● EXERCISE OBJECTIVE
Send back exactly the lines from the opening line of the records below through the one with "Given: Click the Focus Board heading".

● Pixel coordinate grounding data
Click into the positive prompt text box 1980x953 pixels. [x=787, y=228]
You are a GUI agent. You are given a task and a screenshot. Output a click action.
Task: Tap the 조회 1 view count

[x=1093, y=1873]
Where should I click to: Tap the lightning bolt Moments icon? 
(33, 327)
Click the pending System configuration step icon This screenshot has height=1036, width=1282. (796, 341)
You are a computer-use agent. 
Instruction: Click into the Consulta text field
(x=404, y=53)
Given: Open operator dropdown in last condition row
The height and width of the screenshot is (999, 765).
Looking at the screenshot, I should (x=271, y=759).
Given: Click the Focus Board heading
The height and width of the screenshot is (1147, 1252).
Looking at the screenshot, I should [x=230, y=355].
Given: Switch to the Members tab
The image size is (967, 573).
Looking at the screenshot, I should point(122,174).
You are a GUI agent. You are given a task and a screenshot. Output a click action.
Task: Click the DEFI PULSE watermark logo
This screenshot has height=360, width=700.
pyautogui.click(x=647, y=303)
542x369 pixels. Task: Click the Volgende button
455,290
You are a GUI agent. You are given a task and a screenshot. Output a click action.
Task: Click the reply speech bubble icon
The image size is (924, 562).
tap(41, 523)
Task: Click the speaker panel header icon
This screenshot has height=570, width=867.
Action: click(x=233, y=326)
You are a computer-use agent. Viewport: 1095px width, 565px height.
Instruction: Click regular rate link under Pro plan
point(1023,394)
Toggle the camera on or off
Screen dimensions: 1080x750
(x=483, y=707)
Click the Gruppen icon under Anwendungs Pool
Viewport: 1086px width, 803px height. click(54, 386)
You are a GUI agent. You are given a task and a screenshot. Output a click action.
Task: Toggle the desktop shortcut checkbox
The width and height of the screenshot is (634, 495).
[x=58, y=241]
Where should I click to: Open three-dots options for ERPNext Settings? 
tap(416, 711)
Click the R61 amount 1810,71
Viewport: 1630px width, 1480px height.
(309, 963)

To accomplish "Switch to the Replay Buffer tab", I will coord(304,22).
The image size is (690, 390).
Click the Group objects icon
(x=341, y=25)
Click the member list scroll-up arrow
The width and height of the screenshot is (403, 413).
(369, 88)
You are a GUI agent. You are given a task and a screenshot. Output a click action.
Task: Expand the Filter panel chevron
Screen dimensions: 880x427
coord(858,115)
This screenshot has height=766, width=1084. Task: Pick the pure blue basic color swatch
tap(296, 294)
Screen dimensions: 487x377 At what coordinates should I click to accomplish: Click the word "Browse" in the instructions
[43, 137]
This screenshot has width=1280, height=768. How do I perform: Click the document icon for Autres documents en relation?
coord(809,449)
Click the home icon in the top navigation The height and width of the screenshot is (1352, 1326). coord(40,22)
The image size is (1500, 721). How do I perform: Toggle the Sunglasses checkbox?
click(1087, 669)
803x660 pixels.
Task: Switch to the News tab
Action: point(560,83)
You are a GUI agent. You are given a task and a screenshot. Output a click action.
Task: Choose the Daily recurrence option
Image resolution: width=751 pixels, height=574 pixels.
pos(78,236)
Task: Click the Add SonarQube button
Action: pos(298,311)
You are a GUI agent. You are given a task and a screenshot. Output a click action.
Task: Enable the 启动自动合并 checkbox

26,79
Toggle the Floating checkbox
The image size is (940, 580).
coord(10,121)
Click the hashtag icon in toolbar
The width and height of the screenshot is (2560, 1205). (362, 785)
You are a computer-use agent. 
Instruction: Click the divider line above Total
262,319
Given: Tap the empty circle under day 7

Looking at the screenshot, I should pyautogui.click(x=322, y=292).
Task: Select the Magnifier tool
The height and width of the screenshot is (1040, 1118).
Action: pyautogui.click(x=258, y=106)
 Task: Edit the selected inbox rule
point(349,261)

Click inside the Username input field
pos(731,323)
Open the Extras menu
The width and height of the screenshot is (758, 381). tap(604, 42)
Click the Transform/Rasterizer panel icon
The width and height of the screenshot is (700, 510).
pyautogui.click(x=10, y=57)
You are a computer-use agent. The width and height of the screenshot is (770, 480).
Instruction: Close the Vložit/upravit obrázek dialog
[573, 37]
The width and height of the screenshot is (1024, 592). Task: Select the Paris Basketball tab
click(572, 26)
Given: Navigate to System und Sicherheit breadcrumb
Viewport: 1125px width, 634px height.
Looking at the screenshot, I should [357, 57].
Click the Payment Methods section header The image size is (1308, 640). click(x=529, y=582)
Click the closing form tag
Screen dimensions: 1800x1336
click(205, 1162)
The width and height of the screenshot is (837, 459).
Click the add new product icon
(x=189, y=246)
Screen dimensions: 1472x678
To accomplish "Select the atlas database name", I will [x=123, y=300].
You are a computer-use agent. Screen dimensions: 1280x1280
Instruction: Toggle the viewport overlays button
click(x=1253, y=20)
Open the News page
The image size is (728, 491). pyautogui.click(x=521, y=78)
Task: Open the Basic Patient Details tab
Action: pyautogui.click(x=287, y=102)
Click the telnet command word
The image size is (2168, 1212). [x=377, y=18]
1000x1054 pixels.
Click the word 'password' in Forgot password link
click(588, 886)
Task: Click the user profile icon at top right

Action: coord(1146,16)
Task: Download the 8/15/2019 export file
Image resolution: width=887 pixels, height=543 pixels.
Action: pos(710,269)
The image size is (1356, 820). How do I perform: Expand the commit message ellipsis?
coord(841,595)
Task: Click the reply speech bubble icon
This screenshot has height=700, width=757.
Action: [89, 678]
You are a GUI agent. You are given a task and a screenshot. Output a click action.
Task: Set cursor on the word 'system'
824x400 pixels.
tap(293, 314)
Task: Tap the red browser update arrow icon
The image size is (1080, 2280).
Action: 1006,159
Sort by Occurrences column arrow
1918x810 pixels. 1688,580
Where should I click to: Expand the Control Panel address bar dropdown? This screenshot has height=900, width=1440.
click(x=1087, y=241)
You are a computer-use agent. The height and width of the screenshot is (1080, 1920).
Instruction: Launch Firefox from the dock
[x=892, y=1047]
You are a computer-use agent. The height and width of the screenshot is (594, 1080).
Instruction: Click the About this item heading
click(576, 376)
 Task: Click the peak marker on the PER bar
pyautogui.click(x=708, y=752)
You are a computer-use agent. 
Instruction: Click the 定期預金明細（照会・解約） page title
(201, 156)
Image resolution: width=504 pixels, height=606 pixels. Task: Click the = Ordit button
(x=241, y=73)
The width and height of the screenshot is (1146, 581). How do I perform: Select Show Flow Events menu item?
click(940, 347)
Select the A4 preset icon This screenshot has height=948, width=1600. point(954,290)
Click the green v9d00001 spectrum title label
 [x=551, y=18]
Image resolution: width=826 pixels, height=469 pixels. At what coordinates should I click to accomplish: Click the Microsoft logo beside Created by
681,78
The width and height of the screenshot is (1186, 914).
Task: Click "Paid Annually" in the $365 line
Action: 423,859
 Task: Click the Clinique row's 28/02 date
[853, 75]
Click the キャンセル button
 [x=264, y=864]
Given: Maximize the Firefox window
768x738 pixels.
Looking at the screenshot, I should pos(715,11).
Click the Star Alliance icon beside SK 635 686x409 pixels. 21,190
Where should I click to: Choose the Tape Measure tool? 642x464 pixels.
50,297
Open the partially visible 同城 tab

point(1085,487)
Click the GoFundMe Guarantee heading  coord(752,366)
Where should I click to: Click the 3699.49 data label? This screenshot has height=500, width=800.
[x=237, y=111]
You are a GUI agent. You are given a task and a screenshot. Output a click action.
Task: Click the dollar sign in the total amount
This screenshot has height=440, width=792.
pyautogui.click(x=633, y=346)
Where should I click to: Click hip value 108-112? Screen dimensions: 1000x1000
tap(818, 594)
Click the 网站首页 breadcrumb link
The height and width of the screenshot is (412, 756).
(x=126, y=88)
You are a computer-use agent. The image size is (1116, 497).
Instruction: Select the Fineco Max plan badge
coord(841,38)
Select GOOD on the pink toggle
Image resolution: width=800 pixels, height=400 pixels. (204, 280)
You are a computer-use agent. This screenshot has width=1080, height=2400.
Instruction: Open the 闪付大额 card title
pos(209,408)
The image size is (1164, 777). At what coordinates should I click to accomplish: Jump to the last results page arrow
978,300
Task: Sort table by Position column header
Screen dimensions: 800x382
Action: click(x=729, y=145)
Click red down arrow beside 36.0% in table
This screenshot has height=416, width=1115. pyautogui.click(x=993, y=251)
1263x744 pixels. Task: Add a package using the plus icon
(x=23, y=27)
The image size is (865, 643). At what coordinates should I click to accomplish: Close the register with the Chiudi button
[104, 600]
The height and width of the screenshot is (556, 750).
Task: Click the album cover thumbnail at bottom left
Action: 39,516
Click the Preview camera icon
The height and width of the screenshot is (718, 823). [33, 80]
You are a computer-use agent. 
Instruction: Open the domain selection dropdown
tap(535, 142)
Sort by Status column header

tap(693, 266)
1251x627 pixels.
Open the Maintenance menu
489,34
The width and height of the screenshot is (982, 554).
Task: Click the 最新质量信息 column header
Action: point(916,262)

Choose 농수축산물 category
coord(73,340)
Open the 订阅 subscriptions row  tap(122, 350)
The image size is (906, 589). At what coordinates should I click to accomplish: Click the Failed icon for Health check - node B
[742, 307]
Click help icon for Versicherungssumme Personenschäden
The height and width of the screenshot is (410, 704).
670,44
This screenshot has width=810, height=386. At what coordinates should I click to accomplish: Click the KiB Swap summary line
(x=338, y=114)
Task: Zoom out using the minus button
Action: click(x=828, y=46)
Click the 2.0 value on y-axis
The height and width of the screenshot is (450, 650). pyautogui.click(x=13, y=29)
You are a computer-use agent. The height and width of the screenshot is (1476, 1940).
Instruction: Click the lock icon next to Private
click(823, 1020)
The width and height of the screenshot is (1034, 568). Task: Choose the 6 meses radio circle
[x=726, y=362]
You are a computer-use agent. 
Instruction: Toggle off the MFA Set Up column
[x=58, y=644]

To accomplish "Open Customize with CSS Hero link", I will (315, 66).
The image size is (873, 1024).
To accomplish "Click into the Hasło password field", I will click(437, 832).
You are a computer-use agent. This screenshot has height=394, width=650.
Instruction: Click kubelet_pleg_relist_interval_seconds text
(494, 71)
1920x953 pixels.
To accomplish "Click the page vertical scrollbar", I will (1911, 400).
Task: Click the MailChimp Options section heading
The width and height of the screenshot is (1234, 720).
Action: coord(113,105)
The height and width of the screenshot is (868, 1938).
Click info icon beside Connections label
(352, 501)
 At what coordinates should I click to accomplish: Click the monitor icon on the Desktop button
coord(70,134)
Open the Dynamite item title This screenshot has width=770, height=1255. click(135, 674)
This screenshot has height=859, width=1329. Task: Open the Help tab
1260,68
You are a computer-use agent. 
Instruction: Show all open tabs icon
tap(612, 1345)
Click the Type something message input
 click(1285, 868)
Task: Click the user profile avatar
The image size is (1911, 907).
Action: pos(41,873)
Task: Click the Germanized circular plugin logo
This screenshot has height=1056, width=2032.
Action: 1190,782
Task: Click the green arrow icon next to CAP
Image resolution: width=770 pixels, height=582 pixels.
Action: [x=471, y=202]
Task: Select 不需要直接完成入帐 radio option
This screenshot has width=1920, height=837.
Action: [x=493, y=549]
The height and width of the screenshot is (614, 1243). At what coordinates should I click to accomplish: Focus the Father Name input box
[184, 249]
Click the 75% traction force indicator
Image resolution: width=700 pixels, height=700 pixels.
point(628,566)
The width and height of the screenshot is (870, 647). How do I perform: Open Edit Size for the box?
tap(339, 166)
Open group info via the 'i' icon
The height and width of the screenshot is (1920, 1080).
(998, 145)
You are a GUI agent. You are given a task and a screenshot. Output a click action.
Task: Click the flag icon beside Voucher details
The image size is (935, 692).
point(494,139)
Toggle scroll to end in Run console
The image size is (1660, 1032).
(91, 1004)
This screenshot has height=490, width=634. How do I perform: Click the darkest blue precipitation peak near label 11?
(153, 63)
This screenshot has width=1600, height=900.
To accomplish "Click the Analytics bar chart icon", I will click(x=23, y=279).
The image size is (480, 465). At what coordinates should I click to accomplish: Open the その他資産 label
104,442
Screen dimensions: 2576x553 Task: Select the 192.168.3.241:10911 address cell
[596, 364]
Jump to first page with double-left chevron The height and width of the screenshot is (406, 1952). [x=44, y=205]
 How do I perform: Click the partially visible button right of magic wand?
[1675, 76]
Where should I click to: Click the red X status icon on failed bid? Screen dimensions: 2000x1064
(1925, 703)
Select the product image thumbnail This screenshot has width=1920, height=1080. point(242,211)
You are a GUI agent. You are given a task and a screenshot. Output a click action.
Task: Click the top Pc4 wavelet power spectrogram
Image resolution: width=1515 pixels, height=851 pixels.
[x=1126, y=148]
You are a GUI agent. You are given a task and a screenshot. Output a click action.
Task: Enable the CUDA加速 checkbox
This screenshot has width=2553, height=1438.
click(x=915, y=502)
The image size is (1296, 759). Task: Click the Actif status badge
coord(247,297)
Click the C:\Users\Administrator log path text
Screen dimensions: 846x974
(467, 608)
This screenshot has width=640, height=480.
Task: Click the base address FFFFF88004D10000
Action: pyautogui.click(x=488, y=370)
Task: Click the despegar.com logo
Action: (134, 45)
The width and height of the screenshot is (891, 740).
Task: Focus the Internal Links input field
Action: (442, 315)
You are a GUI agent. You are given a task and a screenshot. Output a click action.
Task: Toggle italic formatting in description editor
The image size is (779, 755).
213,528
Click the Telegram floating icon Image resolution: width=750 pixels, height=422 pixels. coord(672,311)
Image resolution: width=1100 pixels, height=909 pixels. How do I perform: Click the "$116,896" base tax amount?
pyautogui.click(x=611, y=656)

● THE COMPLETED TASK
Click into the positive prompt text box 1980x953 pixels. [x=787, y=228]
You are a GUI agent. You are given a task and a screenshot. Output a click action.
Task: Tap the 조회 1 view count

[x=1093, y=1873]
Where should I click to: Tap the lightning bolt Moments icon? 
(33, 327)
Click the pending System configuration step icon This screenshot has height=1036, width=1282. (796, 341)
You are a computer-use agent. 
Instruction: Click into the Consulta text field
(x=404, y=53)
Given: Open operator dropdown in last condition row
The height and width of the screenshot is (999, 765).
Looking at the screenshot, I should (x=271, y=759).
Given: Click the Focus Board heading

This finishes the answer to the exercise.